----- Extracted material
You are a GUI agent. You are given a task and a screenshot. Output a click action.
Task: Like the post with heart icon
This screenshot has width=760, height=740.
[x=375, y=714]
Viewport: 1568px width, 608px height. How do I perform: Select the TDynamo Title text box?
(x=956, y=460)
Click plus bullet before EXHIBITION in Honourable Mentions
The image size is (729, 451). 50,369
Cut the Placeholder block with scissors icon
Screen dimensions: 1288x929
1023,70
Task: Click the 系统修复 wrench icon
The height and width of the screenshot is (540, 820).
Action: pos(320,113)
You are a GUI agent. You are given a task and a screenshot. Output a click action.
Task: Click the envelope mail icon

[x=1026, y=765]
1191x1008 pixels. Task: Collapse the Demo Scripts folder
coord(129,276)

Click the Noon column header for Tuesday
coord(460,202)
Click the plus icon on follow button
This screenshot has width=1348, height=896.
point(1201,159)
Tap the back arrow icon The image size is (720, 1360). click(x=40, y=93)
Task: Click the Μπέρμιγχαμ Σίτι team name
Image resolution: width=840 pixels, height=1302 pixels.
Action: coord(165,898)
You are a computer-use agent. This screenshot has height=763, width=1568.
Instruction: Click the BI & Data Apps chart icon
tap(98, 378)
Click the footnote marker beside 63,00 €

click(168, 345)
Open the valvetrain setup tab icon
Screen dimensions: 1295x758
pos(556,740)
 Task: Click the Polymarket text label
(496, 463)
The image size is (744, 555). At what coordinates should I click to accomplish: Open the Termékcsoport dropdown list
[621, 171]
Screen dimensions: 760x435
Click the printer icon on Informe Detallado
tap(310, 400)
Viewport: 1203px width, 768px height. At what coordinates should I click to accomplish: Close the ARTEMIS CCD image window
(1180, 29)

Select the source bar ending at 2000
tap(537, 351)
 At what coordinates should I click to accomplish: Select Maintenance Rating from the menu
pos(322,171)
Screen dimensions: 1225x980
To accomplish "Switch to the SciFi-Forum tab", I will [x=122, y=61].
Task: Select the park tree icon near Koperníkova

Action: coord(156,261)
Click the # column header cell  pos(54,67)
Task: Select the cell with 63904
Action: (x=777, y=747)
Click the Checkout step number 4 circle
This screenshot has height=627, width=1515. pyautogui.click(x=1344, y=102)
----------
### Work task
Print out the listing in full, exactly as it appears.

### Output for this exercise
You are a GUI agent. You are given a task and a screenshot. Output a click action.
Task: Like the post with heart icon
This screenshot has width=760, height=740.
[x=375, y=714]
Viewport: 1568px width, 608px height. How do I perform: Select the TDynamo Title text box?
(x=956, y=460)
Click plus bullet before EXHIBITION in Honourable Mentions
The image size is (729, 451). 50,369
Cut the Placeholder block with scissors icon
Screen dimensions: 1288x929
1023,70
Task: Click the 系统修复 wrench icon
The height and width of the screenshot is (540, 820).
Action: pos(320,113)
You are a GUI agent. You are given a task and a screenshot. Output a click action.
Task: Click the envelope mail icon

[x=1026, y=765]
1191x1008 pixels. Task: Collapse the Demo Scripts folder
coord(129,276)

Click the Noon column header for Tuesday
coord(460,202)
Click the plus icon on follow button
This screenshot has width=1348, height=896.
point(1201,159)
Tap the back arrow icon The image size is (720, 1360). click(x=40, y=93)
Task: Click the Μπέρμιγχαμ Σίτι team name
Image resolution: width=840 pixels, height=1302 pixels.
Action: coord(165,898)
You are a computer-use agent. This screenshot has height=763, width=1568.
Instruction: Click the BI & Data Apps chart icon
tap(98, 378)
Click the footnote marker beside 63,00 €

click(168, 345)
Open the valvetrain setup tab icon
Screen dimensions: 1295x758
pos(556,740)
 Task: Click the Polymarket text label
(496, 463)
The image size is (744, 555). At what coordinates should I click to accomplish: Open the Termékcsoport dropdown list
[621, 171]
Screen dimensions: 760x435
Click the printer icon on Informe Detallado
tap(310, 400)
Viewport: 1203px width, 768px height. At what coordinates should I click to accomplish: Close the ARTEMIS CCD image window
(1180, 29)

Select the source bar ending at 2000
tap(537, 351)
 At what coordinates should I click to accomplish: Select Maintenance Rating from the menu
pos(322,171)
Screen dimensions: 1225x980
To accomplish "Switch to the SciFi-Forum tab", I will [x=122, y=61].
Task: Select the park tree icon near Koperníkova

Action: coord(156,261)
Click the # column header cell  pos(54,67)
Task: Select the cell with 63904
Action: (x=777, y=747)
Click the Checkout step number 4 circle
This screenshot has height=627, width=1515. pyautogui.click(x=1344, y=102)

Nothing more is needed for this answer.